DATA SHOWN –
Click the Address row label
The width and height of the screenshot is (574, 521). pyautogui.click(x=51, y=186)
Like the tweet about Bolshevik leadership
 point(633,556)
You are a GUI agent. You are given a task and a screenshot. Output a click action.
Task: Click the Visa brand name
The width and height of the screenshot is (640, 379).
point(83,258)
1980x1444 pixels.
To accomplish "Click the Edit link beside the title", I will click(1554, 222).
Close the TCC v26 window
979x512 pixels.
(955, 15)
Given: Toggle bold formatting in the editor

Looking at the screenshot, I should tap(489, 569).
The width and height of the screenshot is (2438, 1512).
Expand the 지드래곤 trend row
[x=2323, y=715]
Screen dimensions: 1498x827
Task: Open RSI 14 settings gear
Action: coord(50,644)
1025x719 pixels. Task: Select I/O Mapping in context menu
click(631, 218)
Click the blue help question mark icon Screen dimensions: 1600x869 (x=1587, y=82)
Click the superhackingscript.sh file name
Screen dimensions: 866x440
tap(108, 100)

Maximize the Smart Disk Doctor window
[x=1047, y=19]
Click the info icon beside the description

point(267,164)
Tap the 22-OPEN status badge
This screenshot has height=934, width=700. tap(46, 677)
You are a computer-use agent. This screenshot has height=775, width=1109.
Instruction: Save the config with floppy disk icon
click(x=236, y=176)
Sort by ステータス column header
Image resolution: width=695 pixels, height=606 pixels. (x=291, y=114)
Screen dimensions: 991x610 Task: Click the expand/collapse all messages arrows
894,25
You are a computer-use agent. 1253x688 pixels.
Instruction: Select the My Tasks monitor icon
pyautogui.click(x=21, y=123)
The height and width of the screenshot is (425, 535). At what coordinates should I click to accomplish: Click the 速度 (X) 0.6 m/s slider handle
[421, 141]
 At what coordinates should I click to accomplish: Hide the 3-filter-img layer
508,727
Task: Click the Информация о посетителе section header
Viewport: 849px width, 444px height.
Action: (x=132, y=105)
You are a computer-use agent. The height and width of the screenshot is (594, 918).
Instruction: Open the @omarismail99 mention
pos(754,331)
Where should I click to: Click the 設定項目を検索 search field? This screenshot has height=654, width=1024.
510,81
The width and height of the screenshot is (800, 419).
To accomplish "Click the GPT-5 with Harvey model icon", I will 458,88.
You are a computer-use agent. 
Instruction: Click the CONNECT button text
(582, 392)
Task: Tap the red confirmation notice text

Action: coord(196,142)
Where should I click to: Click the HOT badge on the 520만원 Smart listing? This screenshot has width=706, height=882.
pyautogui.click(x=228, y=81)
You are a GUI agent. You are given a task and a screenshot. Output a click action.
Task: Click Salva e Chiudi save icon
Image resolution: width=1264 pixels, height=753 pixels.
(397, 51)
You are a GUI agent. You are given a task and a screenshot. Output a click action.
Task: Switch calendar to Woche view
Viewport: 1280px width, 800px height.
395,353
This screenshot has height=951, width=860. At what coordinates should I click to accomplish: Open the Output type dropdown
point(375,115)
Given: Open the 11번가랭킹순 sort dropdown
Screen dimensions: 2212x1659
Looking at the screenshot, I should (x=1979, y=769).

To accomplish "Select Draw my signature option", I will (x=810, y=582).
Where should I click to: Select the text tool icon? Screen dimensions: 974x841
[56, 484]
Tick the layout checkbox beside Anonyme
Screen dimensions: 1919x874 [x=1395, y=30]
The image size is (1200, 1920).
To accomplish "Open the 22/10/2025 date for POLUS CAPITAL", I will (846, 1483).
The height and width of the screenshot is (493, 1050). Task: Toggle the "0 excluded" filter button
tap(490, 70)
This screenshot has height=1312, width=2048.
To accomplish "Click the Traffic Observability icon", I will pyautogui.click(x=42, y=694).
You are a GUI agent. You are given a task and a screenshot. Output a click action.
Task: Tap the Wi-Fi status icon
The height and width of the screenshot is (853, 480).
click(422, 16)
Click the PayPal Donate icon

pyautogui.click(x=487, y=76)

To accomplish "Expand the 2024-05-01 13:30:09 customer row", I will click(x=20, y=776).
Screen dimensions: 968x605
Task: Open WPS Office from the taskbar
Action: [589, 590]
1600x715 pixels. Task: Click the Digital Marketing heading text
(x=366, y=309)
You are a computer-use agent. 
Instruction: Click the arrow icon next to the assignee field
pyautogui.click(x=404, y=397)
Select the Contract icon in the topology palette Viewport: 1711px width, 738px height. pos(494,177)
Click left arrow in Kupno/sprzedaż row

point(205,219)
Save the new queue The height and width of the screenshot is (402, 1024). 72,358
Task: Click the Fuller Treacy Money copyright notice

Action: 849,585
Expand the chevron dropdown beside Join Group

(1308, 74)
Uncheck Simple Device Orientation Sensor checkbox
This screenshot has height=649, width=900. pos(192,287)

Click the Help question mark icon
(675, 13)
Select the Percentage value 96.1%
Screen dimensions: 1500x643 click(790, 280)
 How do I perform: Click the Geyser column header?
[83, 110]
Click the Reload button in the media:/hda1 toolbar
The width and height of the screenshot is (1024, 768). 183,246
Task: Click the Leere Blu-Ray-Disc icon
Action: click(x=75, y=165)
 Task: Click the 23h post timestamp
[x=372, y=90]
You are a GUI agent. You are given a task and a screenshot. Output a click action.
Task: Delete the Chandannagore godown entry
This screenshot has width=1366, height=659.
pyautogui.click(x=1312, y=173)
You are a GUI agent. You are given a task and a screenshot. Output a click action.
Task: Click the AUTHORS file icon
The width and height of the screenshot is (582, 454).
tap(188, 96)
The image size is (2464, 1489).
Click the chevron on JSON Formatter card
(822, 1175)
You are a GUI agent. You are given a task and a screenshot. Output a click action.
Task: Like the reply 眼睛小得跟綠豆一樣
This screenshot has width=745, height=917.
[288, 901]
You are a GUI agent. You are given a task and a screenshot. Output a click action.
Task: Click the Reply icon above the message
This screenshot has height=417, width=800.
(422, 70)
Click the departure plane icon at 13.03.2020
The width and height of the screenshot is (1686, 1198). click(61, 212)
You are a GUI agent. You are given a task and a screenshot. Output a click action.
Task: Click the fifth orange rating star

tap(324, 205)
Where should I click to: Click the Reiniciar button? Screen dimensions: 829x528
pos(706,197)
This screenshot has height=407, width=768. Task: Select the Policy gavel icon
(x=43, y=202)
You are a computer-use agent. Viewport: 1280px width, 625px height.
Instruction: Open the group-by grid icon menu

TASK DESCRIPTION –
Copy out, without any change, the lines running from the line that contains "The image size is (2464, 1489)." through the line that contains "pos(706,197)", with both of those lines included.

RESULT FOR THIS EXERCISE –
The image size is (2464, 1489).
Click the chevron on JSON Formatter card
(822, 1175)
You are a GUI agent. You are given a task and a screenshot. Output a click action.
Task: Like the reply 眼睛小得跟綠豆一樣
This screenshot has width=745, height=917.
[288, 901]
You are a GUI agent. You are given a task and a screenshot. Output a click action.
Task: Click the Reply icon above the message
This screenshot has height=417, width=800.
(422, 70)
Click the departure plane icon at 13.03.2020
The width and height of the screenshot is (1686, 1198). click(61, 212)
You are a GUI agent. You are given a task and a screenshot. Output a click action.
Task: Click the fifth orange rating star

tap(324, 205)
Where should I click to: Click the Reiniciar button? Screen dimensions: 829x528
pos(706,197)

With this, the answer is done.